Also, cooking releases moisture from the bird; when technically done @ 160°, some pink juices may still be present, plus previously frozen birds emit more juices.  How fast the breast cooks vs. the thigh can depend on many factors; size of smoker, how close one part is to a wall vs. another, etc; to eliminate pink raise internal to 180° or higher, but it may me too dry for your liking in the breast.
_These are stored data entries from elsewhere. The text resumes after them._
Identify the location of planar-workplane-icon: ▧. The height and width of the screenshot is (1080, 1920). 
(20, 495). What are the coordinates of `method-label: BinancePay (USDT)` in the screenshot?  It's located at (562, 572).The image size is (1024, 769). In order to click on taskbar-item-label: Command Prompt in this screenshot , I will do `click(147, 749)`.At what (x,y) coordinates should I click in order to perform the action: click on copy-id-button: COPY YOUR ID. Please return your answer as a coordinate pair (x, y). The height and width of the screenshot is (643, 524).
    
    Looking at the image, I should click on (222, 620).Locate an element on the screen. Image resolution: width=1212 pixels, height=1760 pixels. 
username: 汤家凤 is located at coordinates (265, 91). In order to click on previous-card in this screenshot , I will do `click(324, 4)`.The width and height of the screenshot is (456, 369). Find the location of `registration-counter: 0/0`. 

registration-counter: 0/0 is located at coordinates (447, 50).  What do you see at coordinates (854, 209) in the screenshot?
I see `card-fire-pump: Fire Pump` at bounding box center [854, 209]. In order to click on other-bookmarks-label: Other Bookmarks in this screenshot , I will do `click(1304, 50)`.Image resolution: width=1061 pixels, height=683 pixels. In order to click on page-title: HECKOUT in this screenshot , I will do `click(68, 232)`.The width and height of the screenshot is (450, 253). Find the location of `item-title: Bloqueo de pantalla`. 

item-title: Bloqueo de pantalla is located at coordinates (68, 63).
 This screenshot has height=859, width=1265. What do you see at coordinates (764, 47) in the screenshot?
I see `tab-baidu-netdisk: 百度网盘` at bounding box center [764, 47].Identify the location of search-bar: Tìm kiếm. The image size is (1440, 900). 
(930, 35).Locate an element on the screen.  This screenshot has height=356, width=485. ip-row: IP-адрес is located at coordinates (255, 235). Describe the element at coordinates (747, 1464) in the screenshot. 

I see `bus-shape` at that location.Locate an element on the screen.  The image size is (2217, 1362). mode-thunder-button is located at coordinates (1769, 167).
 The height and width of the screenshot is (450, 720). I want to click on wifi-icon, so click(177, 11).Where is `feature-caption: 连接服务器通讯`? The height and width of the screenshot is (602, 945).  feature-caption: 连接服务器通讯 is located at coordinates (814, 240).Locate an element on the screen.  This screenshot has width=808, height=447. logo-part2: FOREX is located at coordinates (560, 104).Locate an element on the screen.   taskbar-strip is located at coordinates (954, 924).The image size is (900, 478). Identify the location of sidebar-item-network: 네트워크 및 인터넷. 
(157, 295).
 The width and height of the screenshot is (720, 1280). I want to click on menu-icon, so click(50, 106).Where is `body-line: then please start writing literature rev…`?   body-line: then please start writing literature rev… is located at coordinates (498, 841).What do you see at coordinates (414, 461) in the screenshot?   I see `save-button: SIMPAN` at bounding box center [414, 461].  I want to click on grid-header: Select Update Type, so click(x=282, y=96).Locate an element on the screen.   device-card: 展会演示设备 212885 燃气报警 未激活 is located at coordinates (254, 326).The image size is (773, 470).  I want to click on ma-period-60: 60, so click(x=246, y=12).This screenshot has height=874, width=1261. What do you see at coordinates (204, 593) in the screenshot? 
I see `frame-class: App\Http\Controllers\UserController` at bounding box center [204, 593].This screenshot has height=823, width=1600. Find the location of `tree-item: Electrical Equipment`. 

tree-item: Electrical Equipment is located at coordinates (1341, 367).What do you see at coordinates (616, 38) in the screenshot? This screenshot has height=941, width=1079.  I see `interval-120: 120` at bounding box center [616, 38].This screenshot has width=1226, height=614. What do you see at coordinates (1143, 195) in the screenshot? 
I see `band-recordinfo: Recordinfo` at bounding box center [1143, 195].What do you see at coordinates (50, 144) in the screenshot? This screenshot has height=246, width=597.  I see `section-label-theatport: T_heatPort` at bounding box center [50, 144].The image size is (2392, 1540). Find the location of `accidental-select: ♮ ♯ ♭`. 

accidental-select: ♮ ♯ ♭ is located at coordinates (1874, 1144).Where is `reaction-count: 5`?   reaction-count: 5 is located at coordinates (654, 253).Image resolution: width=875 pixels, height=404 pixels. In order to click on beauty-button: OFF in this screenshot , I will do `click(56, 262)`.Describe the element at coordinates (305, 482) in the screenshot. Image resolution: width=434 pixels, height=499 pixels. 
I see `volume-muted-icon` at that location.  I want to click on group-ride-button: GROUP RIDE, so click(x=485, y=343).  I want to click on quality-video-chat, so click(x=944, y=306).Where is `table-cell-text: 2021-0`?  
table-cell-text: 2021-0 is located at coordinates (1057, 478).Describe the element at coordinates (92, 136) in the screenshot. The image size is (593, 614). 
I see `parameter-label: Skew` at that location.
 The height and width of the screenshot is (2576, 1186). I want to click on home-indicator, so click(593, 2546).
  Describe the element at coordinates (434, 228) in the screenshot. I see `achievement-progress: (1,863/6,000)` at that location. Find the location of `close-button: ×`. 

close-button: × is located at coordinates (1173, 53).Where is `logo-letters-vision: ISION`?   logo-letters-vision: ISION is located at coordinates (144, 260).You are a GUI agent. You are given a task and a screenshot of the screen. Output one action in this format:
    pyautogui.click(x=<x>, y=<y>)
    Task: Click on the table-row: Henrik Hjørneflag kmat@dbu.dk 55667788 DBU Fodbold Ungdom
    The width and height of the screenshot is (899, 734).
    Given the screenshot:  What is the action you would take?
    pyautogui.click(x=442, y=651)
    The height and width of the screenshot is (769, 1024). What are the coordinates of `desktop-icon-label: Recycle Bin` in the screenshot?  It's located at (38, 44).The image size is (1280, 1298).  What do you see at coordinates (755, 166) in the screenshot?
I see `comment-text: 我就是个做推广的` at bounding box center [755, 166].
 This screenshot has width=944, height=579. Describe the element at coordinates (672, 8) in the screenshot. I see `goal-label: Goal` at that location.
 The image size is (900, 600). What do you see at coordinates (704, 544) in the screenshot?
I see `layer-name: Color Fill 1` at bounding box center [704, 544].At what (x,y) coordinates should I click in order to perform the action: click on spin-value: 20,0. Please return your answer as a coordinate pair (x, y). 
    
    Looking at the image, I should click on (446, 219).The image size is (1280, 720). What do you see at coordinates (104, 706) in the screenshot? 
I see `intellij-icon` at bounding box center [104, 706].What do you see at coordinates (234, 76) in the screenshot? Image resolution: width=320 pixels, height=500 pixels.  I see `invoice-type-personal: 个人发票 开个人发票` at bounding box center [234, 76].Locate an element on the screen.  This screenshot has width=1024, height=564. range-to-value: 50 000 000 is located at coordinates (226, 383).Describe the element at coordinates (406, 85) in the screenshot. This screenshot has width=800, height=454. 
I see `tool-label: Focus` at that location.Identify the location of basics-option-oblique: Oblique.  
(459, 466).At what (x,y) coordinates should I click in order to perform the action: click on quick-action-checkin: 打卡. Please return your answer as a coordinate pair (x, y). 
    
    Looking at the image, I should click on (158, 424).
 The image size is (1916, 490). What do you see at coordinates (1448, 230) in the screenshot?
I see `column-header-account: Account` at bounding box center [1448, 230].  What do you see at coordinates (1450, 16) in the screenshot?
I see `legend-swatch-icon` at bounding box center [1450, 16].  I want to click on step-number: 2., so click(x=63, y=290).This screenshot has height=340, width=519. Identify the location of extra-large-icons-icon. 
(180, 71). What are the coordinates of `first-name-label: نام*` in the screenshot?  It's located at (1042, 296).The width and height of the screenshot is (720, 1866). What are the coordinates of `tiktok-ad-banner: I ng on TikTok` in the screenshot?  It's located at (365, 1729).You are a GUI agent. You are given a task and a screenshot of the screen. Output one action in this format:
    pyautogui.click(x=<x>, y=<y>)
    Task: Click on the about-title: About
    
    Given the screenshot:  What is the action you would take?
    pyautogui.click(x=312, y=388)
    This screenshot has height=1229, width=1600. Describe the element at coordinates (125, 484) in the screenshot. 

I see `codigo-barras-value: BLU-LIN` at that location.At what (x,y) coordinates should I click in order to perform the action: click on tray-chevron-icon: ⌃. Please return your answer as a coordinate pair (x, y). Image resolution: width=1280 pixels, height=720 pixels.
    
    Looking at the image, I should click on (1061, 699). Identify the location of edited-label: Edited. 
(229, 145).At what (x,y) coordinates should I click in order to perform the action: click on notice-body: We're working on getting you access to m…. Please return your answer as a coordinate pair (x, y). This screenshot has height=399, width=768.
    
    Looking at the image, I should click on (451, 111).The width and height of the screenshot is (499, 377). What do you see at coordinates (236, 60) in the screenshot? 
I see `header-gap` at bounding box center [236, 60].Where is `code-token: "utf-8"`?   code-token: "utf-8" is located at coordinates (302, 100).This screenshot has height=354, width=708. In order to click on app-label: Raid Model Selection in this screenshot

Skin at 220° is rubbery, at 300°+ is crispy.

Hopes this helps!


----------



## venture (Jan 14, 2011)

Pops has spoken.  Whatever he says, I will go with.  This guy knows his stuff.


----------



## SmokinAl (Jan 14, 2011)

Like the others said smoke at a higher temp. with chicken. I like the broad breasted roasting chickens.


----------



## Bearcarver (Jan 14, 2011)

Venture said:


> Pops has spoken.  Whatever he says, I will go with.  This guy knows his stuff.




Absolutely !!!


----------



## mballi3011 (Jan 14, 2011)

I have to agree with most of theses guys and say I smoke my birds around the 300° mark too.


----------



## papagreer (Jan 15, 2011)

Not much new info here from me...I also agree about the higher temps. My MES will only hit 275 so that's what I do my birds at. I found that the lower temps just make rubber out of the skin. Next bird I may use my charcoal and let the temps get about 300 and get a nice crispy skin. Pops is the man..he is definitely an omniscient meat master.


----------